While nutrition and exercise play a massive role in ensuring healthy aging, so does social engagement. Interacting with others has been clinically proven to keep our brains engaged and also enhance our mood. Research continues to show that, for seniors, social engagement leads to better physical health and reduces the risk of cognitive decline.
Geriatric medical specialists agree that social activity can help older adults improve their mental health while improving memory functions. Staying socially engaged can also reduce depression and create an overall higher quality of life for your loved one.
“Use it or lose it” is an old phrase that happens to be true. If you don’t exercise your brain, it will atrophy just like your body’s muscles do without exercise. Socializing is an excellent workout for your brain, keeping it supple, alert and active.
The Importance of Social Engagement for Older Adults
Research has proven that social isolation can put seniors at greater risk. It can even lead to a greater risk of physical illness and accidents in the home.
Social interaction stimulates a hormone called oxytocin. If you want to impress people, you can explain that oxytocin is one of many neuropeptides that can generate good feelings. Often referred to as the “love hormone,” social bonding triggers the release of oxytocin. Just as endorphins can kick in with exercise, the oxytocin kicks in with social interaction.
Social activity also provides a mental workout to keep our brain engaged. Conversation requires listening, reasoning, attention, language skills, and mental processing that help keep cognitive and memory skills tuned and operational.

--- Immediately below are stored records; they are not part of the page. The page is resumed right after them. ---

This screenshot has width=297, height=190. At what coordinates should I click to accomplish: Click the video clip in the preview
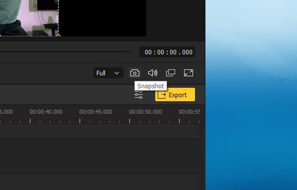tap(29, 18)
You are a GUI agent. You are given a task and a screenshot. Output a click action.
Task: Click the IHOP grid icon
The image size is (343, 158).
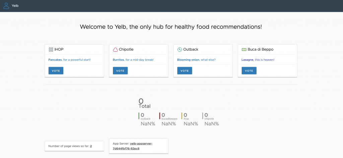pos(51,49)
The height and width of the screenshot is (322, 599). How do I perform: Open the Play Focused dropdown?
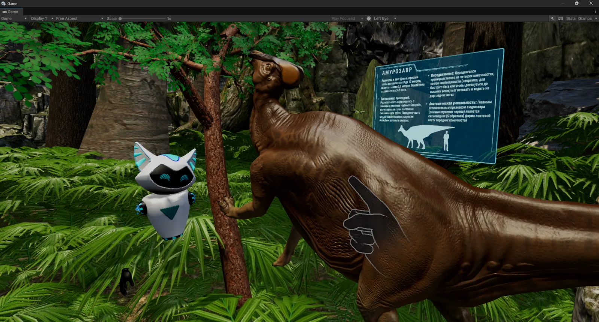coord(347,18)
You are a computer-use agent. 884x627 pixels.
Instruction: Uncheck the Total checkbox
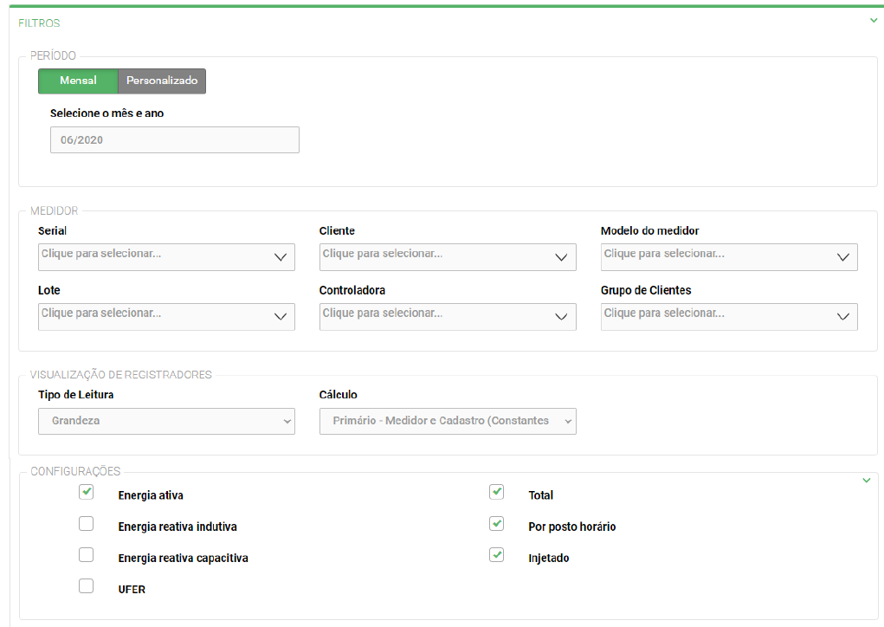coord(496,492)
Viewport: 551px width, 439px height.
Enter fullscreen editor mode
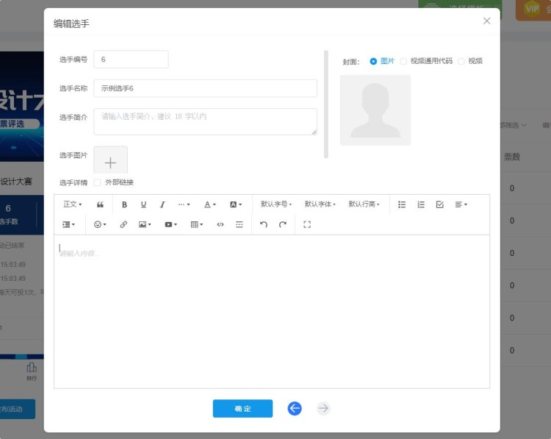307,224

Social interaction and connecting with others can also boost an older adult’s mood by improving energy levels and sense of self-worth. Your loved one may need to feel that they are heard and appreciated. As we age, we often feel we’ve become “invisible” no matter how successful and recognized we might have been in earlier life. We live in a society that overlooks our elderly population no matter how accomplished they may be. Social interaction can help counter the risk of depression and feelings of low self-esteem.
Even before the COVID-19 global pandemic arrived, experts knew that loneliness and isolation could have a negative impact on our mental health, especially for seniors. Longtime friends move away or pass away. We move away from long-time homes to down-size. As children and grandchildren grow and move away, families may become widespread. Mobility and/or hearing issues may also make socializing more of a challenge. It’s easy to socially isolate and not realize the consequences until it’s too late.
9 Ways to Promote Social Activities for Seniors
Even in extreme circumstances during a worldwide health crisis – shelter in place orders and social distancing – there are many ways for everyone, including older adults, to stay socially engaged.
- Utilize online communication. Help seniors use technology such as FaceTime and Zoom. Technology today allows us to be in constant contact with family and friends, whether near or far. Not only can we hear them, but we can also see them and experience the environment that surrounds them.
- Online games. In addition to phone calls, chat rooms, and email messages, there are dozens of games to play online with others. “Words with Friends” is a popular version of online Scrabble, but there are many others, including interactive card games. While this doesn’t provide “live” social engagement, it provides connection with others and has the dual benefit of keeping the brain’s cognitive skills sharp.
- Group activities. Book clubs, wine-tastings, cooking classes are also going virtual. All of these offer “distance” learning and social interaction that can help keep our minds honed.
- Exercise classes. Group exercise, Tai-Chi, and yoga classes are also available online. They should be encouraged as they include a social element and are a great way to keep your body and mind activated.
As we ease back into normalcy post-pandemic, there are even more ways seniors can stay social and engaged, ensuring healthy longevity. Here are a few other social activities for older adults that may be available with a few restrictions:
- Enroll in a class. Whether it’s at a local college or a course offered by a recreation center or senior organization, there are usually many local adult education classes available. You can learn a new skill (playing guitar) or hone an existing skill (speaking a foreign language).
- Join others for outdoor activities. Get outdoors into the fresh air together — walking, hiking, birdwatching.
- Dancing. Dancing is great for seniors and works the mind, body, and spirit. It‘s exercise, hand-eye coordination, social and FUN!
- Get involved or volunteer with local organizations. Again, there are likely many options: your church, local animal shelter, the library, elementary schools.
- Follow your passion. Do something you love but do it with others. Knitting, crafting, woodworking, or painting? Put together a group of people who share your interest and do it together from a distance!
We don’t want to lose “social capital” as we age. Being a “social senior” clearly has long-term health benefits. Make an effort to stay in touch with family, friends, neighbors, and colleagues. Connect socially with others, whether in person or remotely, via the many different virtual tools available today.